8) Update your pattern library with base rates
Archetype performance tracking:
| Archetype | Deals | Success rate | Avg Brier | Notes |
|---|---|---|---|---|
| First-time founder, crowded market | 8 | 25% | 0.28 | Over-confident on differentiation |
| Second-time founder, distribution edge | 5 | 80% | 0.15 | Under-confident on execution |
| Technical founder, no GTM | 6 | 33% | 0.32 | Over-weight technical moat |
9) Measure learning rate (quarterly)
Rolling Brier score by quarter:
| Quarter | Deals scored | Avg Brier | Calibration gap | Trend |
|---|---|---|---|---|
| Q1 2025 | 12 | 0.28 | 15% over-confident | Baseline |
| Q2 2025 | 15 | 0.24 | 10% over-confident | Improving |
| Q3 2025 | 14 | 0.21 | 8% over-confident | Improving |
| Q4 2025 | 16 | 0.19 | 5% over-confident | Good |
Learning rate = (Brier_t - Brier_t-1) / Brier_t-1
Target: 5-10% improvement per quarter until Brier < 0.20
10) Create follow-up list
| What to track | Signal | Recheck date | Prediction to score |
|---|---|---|---|
| P(___) = ___% | |||
| P(___) = ___% |
| Who to keep warm | Why | Next touch |
|---|---|---|
Quarterly calibration review
Every quarter:
- Score all predictions that reached outcome date
- Calculate Brier scores by deal and overall
- Update calibration table (predictions vs outcomes by confidence bucket)

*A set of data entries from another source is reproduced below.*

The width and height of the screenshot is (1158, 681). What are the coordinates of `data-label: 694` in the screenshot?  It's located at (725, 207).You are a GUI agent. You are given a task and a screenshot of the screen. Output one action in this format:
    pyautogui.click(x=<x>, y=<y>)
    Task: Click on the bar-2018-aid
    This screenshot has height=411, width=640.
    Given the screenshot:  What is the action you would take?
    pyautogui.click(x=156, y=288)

- Identify systematic biases (over/under-confidence patterns)
- Review passes that raised: were pass reasons validated?
- Update heuristics with new base rates
- Calculate learning rate vs previous quarter
Quarterly output:
- Brier score trend chart
- Calibration curve (predicted % vs actual %)
- Top 3 biases to correct
- Updated heuristic base rates
Annual review: Portfolio outcomes vs initial thesis
For each portfolio company:
- What did we believe at investment?
- What's the current reality?
- Where were we right/wrong?
- Score the original predictions
- Update archetype base rates
Annual output:
- Portfolio Brier score
- Best/worst calibrated predictions
- Archetype performance update
- Learning rate over 4 quarters
- Heuristics validated or invalidated
Salesforce logging (optional)
If Salesforce is your system of record:
- Add predictions as structured fields on Opportunity (or in Notes)

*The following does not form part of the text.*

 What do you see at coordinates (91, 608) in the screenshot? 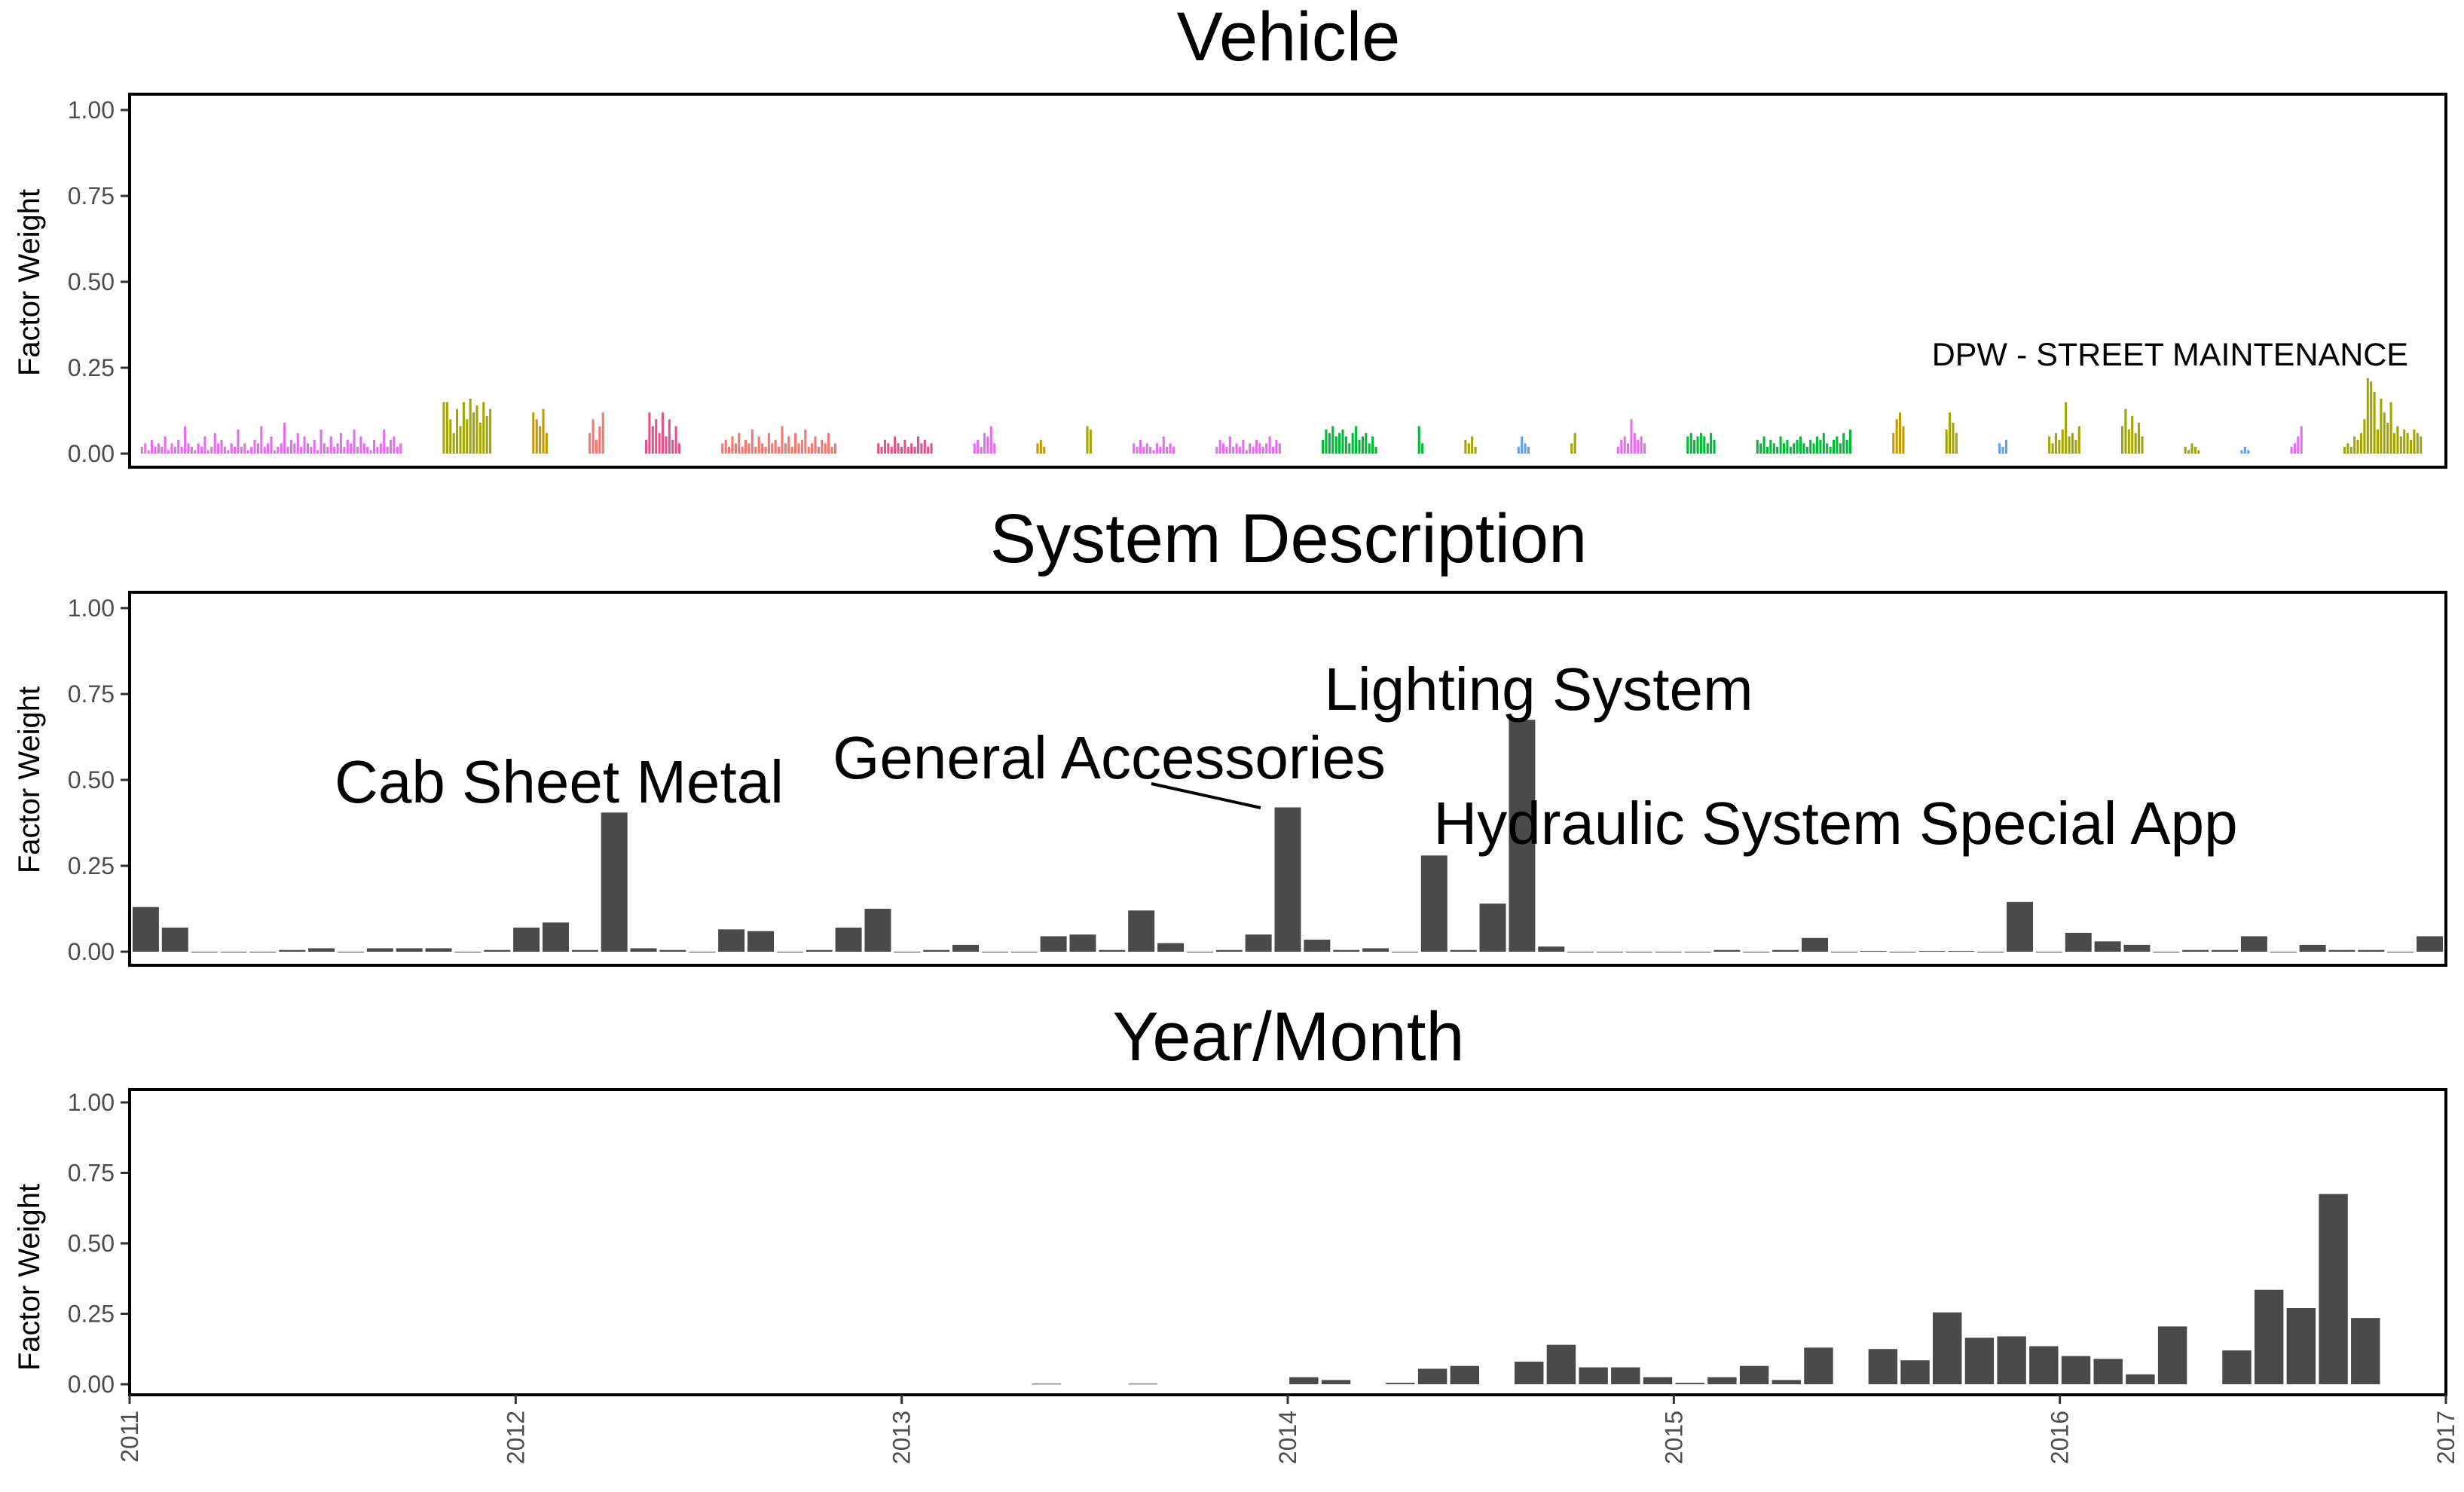
I see `y-tick-label: 1.00` at bounding box center [91, 608].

- Record confidence levels at each stage
- Link postmortem Note titled "Postmortem (YYYY-MM-DD)"
- Update outcome fields when known
- Tag with heuristics extracted
Edge cases
- If you have no outcome yet: run a "process postmortem" focused on what you learned and what evidence was missing. Record predictions for future scoring.
- If the outcome is ambiguous: define binary success criteria now, score later.
- If you can't remember your initial thesis: reconstruct as honestly as possible, and start recording predictions with probabilities now.
- If you have few deals: even 10-15 scored predictions start to show calibration patterns.